» YOUR OBJECTIVE
Reproduce each of the entries below line for line, without changing a single character.

» DATA IN THIS EXERCISE
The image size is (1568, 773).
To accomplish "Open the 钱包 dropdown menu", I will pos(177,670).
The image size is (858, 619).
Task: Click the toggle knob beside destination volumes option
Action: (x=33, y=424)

» EXERCISE RESPONSE
The image size is (1568, 773).
To accomplish "Open the 钱包 dropdown menu", I will pos(177,670).
The image size is (858, 619).
Task: Click the toggle knob beside destination volumes option
Action: (x=33, y=424)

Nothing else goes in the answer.